For this exercise, reproduce the entries below exactly, but only from the line containing "Where should I click to: Zoom" through the line containing "Task: Click the divider", both included.

Saved entries:
------------

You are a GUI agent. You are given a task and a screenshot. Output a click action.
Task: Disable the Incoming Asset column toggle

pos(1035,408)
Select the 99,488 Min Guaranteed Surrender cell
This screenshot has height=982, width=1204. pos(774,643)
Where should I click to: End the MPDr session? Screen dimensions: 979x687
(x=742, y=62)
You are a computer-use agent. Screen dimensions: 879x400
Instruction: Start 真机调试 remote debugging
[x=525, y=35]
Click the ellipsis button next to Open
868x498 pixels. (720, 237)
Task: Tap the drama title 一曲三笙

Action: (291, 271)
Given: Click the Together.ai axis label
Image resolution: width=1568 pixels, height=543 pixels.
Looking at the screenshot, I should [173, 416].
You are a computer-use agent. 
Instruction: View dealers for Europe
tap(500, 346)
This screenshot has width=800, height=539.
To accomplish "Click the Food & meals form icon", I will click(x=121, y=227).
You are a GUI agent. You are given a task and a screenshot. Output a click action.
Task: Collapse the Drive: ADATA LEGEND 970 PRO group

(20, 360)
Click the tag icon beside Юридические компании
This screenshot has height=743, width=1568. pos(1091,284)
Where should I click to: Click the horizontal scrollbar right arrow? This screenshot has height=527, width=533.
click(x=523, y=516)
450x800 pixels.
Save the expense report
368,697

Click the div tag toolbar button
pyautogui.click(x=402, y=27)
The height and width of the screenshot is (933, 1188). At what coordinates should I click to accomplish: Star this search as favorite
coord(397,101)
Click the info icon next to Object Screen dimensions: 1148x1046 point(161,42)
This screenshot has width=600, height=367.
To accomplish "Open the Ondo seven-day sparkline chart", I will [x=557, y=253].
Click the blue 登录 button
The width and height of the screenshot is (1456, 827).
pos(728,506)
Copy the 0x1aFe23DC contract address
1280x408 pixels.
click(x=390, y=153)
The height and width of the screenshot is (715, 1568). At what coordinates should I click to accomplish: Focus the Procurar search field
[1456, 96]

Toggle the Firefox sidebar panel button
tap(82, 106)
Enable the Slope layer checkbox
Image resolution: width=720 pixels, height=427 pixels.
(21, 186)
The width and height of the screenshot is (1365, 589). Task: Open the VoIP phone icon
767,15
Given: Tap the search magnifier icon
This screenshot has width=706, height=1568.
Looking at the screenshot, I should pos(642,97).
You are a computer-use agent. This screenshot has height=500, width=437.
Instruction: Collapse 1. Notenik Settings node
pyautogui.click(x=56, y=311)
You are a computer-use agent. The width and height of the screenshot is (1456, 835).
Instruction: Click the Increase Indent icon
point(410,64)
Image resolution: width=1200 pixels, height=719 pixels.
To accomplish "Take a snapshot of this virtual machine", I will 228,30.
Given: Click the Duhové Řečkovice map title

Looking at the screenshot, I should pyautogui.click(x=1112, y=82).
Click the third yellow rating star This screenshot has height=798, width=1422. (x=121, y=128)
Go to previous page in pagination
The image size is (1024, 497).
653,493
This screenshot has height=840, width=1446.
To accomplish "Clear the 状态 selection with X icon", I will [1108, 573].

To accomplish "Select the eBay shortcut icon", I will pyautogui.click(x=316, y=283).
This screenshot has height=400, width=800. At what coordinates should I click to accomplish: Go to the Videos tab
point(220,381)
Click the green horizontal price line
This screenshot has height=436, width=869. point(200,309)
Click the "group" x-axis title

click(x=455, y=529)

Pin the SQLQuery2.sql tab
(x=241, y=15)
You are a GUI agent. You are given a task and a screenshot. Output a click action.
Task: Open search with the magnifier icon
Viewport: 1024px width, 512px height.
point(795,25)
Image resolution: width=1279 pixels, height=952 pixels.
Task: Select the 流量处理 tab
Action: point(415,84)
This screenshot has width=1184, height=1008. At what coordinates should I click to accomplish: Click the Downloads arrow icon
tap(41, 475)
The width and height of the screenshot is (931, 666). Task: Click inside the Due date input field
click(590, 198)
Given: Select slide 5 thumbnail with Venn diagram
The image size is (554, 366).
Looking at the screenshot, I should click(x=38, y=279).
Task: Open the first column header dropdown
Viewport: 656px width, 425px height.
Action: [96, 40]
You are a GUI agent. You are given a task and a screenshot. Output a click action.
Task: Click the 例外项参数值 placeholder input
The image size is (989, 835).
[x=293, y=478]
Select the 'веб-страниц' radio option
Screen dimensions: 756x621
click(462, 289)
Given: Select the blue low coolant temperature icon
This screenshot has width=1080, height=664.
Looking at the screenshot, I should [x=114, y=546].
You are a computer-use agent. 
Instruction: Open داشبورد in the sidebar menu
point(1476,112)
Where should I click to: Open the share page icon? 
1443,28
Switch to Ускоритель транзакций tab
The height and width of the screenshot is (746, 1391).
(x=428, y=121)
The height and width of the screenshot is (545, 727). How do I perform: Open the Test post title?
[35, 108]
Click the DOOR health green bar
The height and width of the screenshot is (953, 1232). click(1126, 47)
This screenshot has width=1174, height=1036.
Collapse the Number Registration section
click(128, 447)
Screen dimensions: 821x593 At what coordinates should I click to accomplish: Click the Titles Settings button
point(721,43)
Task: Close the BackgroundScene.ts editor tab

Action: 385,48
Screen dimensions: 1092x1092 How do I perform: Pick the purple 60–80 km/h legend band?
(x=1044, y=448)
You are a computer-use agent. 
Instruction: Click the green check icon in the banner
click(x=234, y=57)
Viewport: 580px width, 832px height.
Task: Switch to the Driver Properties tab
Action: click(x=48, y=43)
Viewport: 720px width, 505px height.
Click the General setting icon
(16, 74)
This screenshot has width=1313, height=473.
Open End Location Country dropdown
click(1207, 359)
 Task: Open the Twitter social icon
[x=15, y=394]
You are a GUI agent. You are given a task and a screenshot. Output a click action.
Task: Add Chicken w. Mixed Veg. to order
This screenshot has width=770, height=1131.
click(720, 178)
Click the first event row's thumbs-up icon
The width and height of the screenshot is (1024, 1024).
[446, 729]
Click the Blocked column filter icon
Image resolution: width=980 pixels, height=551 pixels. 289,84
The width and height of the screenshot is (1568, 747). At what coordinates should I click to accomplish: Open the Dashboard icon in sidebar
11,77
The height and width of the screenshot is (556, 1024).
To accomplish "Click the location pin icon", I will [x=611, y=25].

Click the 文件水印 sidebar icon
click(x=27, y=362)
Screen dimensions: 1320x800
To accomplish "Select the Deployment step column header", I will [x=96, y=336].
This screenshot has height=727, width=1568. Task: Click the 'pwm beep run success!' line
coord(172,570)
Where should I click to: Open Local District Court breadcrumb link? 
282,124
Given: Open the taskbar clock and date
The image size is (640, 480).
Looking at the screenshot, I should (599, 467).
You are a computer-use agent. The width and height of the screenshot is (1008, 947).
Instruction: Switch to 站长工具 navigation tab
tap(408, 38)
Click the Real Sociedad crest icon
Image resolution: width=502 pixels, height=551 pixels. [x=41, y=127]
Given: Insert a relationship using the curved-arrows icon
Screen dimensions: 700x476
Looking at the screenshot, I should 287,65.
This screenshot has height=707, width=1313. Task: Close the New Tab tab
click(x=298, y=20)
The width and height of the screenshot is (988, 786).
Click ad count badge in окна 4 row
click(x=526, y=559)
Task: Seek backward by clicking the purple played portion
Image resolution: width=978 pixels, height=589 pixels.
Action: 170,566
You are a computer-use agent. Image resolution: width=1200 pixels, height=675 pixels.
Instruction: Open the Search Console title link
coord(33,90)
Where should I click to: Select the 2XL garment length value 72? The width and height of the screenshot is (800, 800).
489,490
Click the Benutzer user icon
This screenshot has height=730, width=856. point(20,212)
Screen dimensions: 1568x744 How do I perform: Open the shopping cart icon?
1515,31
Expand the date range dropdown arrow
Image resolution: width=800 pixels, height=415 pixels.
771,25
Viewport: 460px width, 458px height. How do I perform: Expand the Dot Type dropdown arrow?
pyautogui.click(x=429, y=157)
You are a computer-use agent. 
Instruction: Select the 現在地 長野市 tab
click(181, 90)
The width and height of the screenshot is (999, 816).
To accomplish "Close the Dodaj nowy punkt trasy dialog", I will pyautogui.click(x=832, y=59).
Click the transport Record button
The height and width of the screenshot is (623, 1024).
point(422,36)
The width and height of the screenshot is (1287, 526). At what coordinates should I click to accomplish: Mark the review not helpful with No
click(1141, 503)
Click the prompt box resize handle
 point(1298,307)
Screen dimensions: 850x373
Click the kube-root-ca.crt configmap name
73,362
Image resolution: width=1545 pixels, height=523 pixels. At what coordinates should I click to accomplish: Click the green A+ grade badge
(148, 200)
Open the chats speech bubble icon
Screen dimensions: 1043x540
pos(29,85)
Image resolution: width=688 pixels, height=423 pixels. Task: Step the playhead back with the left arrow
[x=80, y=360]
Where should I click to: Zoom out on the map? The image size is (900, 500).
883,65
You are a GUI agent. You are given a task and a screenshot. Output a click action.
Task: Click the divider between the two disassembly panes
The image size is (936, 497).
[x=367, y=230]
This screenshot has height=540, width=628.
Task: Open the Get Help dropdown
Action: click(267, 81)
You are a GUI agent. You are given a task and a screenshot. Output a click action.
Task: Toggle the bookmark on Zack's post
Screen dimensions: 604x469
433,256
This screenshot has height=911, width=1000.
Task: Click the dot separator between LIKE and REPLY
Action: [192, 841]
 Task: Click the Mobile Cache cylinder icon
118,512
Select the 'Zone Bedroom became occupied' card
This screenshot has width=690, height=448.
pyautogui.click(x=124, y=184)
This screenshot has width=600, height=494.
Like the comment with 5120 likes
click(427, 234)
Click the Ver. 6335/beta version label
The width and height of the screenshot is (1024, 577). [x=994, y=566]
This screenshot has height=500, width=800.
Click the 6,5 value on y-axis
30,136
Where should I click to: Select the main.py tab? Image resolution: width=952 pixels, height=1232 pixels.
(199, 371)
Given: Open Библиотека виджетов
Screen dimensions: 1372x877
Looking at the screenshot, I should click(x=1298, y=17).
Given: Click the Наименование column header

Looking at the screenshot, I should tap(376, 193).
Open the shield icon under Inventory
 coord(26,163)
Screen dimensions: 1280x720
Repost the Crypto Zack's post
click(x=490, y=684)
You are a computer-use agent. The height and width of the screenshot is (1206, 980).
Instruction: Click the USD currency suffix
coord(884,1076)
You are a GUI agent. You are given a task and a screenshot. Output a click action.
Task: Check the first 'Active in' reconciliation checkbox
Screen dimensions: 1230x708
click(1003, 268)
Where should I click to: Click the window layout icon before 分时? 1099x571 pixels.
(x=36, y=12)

------------

**WRITTEN SOLUTION**
Where should I click to: Zoom out on the map? The image size is (900, 500).
883,65
You are a GUI agent. You are given a task and a screenshot. Output a click action.
Task: Click the divider between the two disassembly panes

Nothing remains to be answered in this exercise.